Saturday, March 24, 2007

What's not in Team Foundation Server

Being a great improvement over tools such as SourceSafe and alike, I've been using the Team System products for over a year now. Microsoft has always been very good in delivering an integrated experience. Still, I do miss some essential features that should have been part of the product from the start (or at least made available since its introduction). Some of these items have already been mentioned in the Visual Studio Orcas roadmap, but that one is not expected to arrive before the end of 2007.

  • I'd like to differentiate between a work item that has been assigned to somebody and one that that person has actually picked up. The Agile process template does not support this. Not sure if this also applies to the CMMI process template though.
  • TFS supports linking work items to eachother. I'd love to get a hierarchical view from within the Team Explorer such as a list of all active scenarios and their corresponding tasks for instance.
  • It is very difficult to move work items between projects out-of-the-box. Fortunately, a community effort, the TFS Work Item Utility, allows you to do just that.
  • No rich editing support in the work item description; it seems the editor does support it (just cut-and-paste something from Word), but TFS removes the formatting upon the next save. The editor for adding comments does support it though. Just make sure you enable the Formatting toolbar. Now that I think of it, maybe its just a bug (although I'm using service pack 1).
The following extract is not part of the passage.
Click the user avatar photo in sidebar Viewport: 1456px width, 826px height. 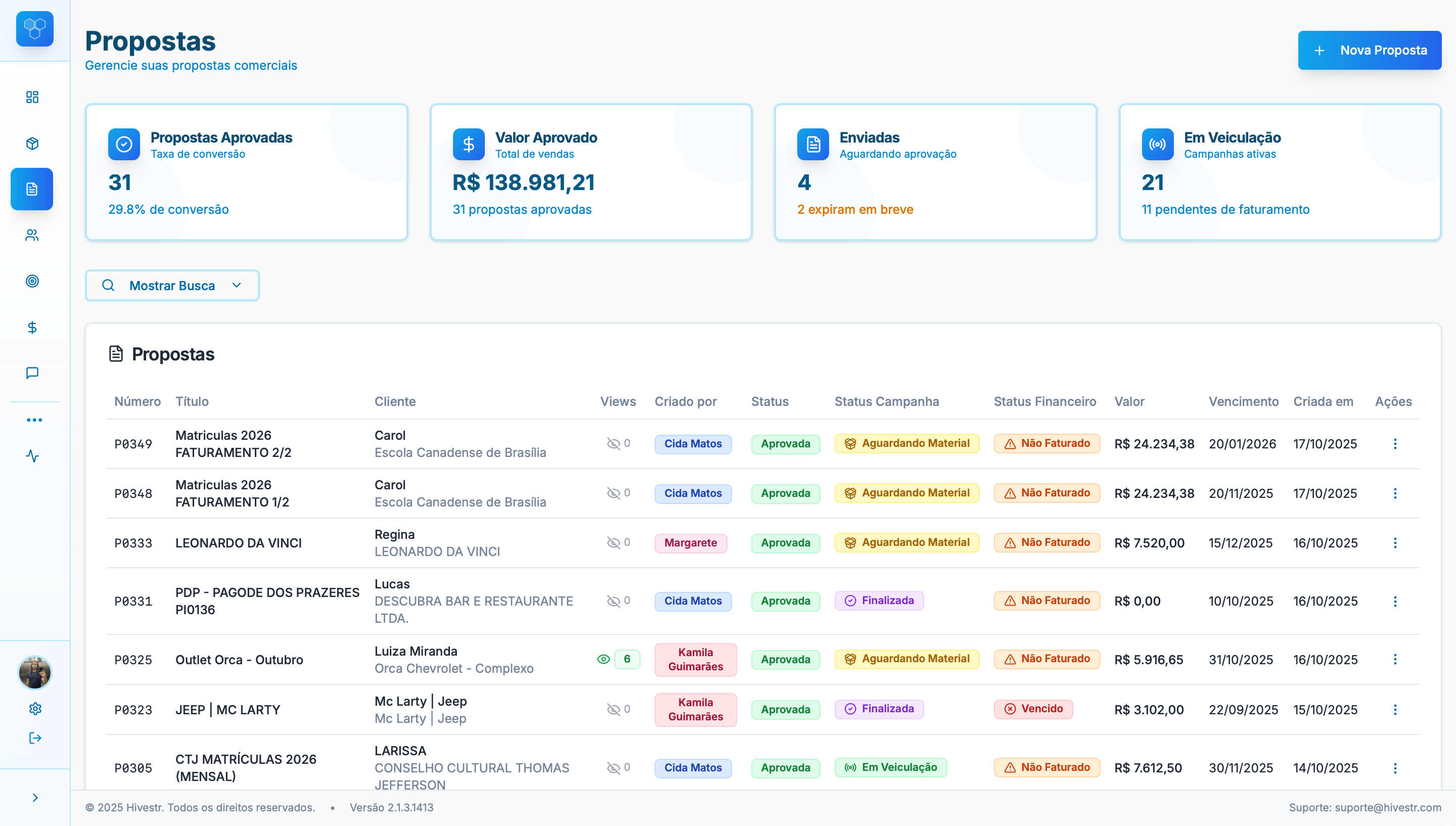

  • TFS does not provide a web-based interface for managing work items. The WSS team site is there, and already provides several features of the Visual Studio Team Explorer. It is one of the most missed features that our customers complain about, so why not add work item management as well? And what about alternatives?
  • There is a free ASP.NET example project that you can get from CodeProject that provides basic work item viewing and creation.
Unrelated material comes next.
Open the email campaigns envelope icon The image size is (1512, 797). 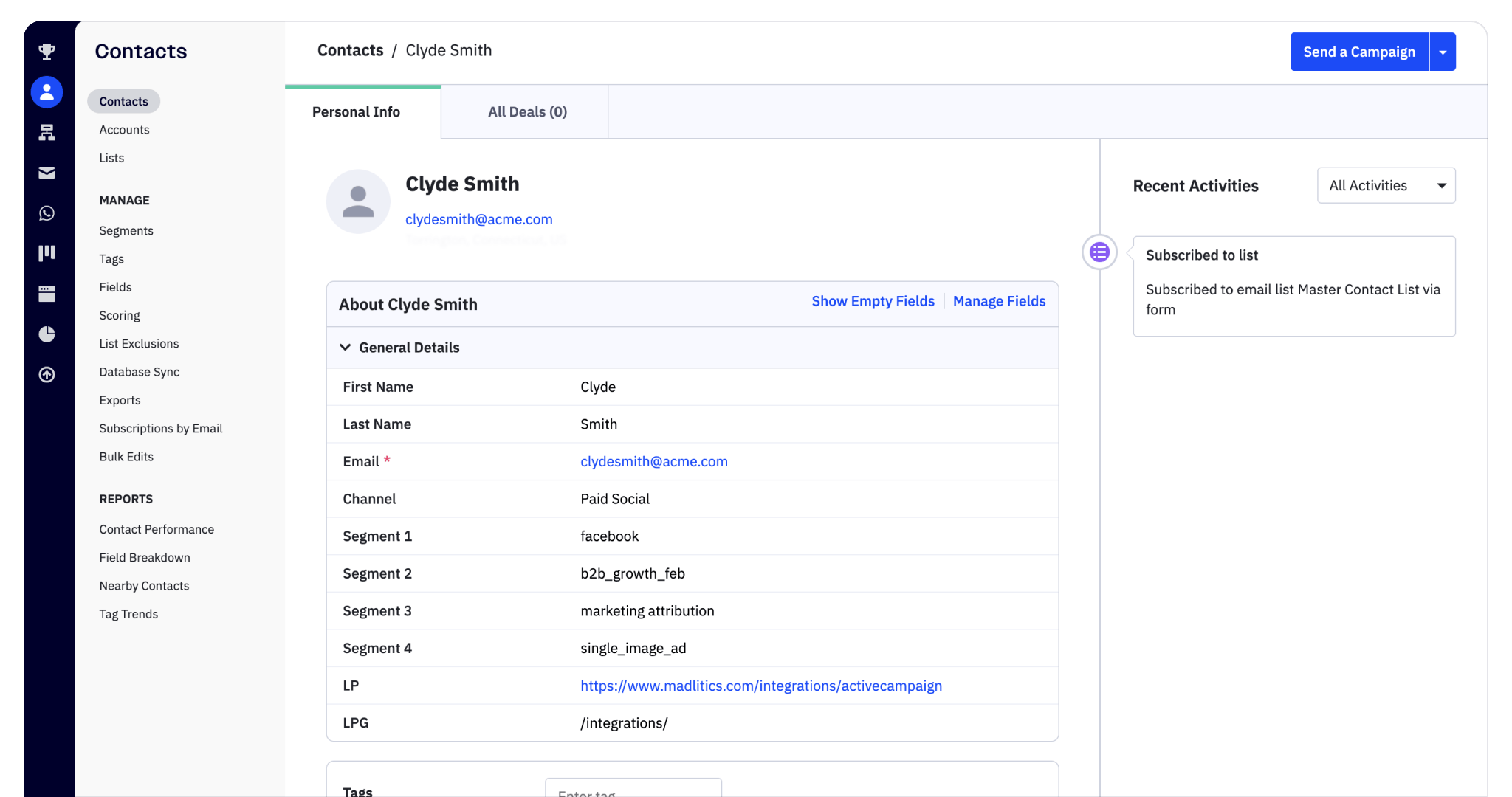tap(47, 173)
  • A commercial solution is available by means of a product called TeamPlain Web Access. It really covers all the aspects you may wish. In fact, this is how Microsoft should have made it from the beginning.
  • Continuous Integration; although not supported out-of-the-box (yet, see Orcas roadmap), several rather succesful attempts have been made in the TFS community using the web service notification mechanism provided by TFS.
  • TFS has limited support for email notifications. For instance, project managers would like to receive notifications whenever a work item changes. And developers wish to receive an email when a work item is assigned to them. Since TFS supports an extensive notification API (based on web services and the infamous BisSubscribe command line tool), the limitation is really a GUI problem.
  • A very popular ready-to-use notification web service is available that will send an email to whoever gets a work item assigned to him.
  • The TFS Event Subscription Tool provides a decent amount of help on configuring the TFS notification database. However, the filters needed to properly limit the amount of notifications are still a challenge.
  • There is a notification web service template for Visual Studio that you can use to create your own notification service.
  • No integration with Windows Sharepoint Services 3.0; This is a major issue for me. Just imagine: on one side you have MOSS 2007 (based on WSS 3.0) which allows you to set-up many great portals for your Internet and Intranet publishing, and even some advanced team sites for your projects. And then, on the other side, you have a TFS team site, based on an outdated WSS 2.0, that basically allows you to do…barely anything. According to Microsoft they are planning this for the next version of TFS, but there's an unofficial guide on how to migrate to WSS 3.0. I haven't tried it myself, but it seems to work with just a few minor limitations.